No pictures go into the copy. Write out every line below exactly.

#### [SUPPLIED DATA]
####
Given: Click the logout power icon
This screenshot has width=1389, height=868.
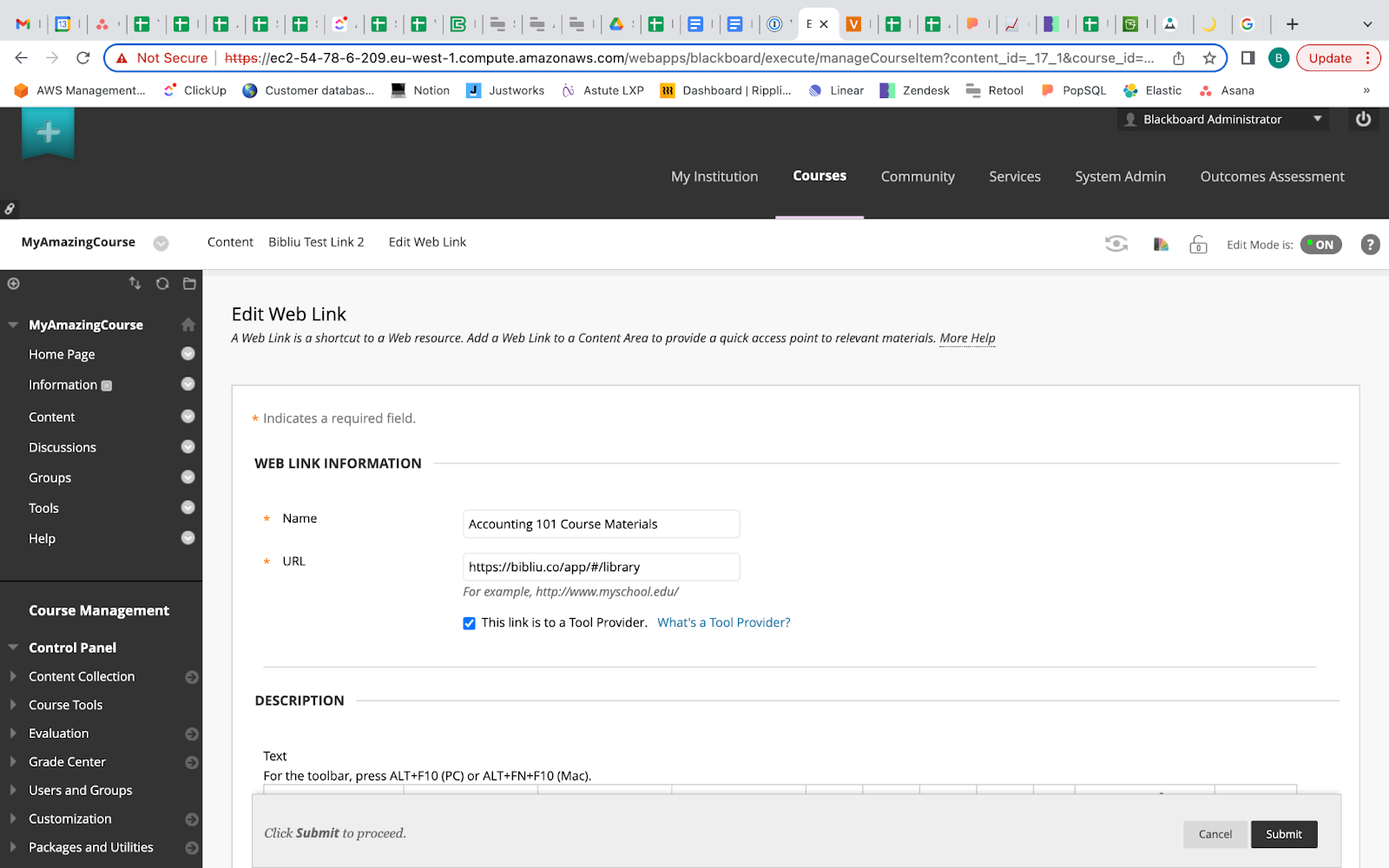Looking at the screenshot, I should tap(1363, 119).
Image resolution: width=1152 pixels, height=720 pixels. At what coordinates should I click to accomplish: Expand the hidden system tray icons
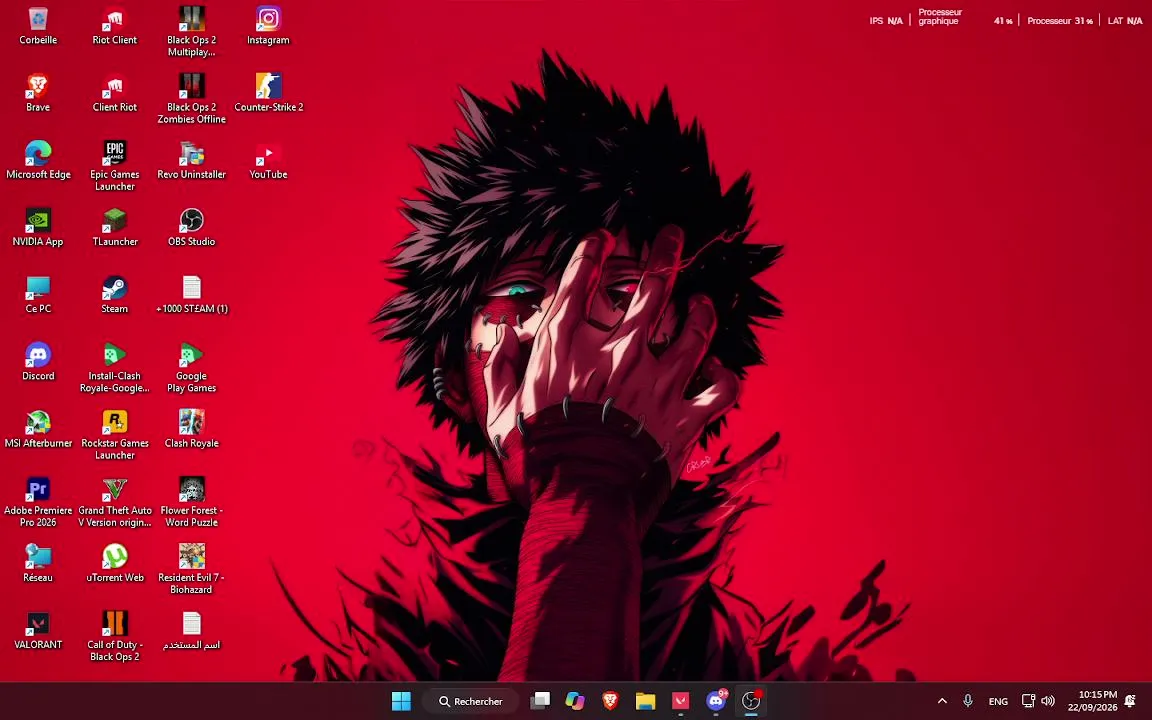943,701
####
#### [WRITTEN REPLY]
Given: Click the logout power icon
This screenshot has width=1389, height=868.
Looking at the screenshot, I should tap(1363, 119).
Image resolution: width=1152 pixels, height=720 pixels. At what coordinates should I click to accomplish: Expand the hidden system tray icons
943,701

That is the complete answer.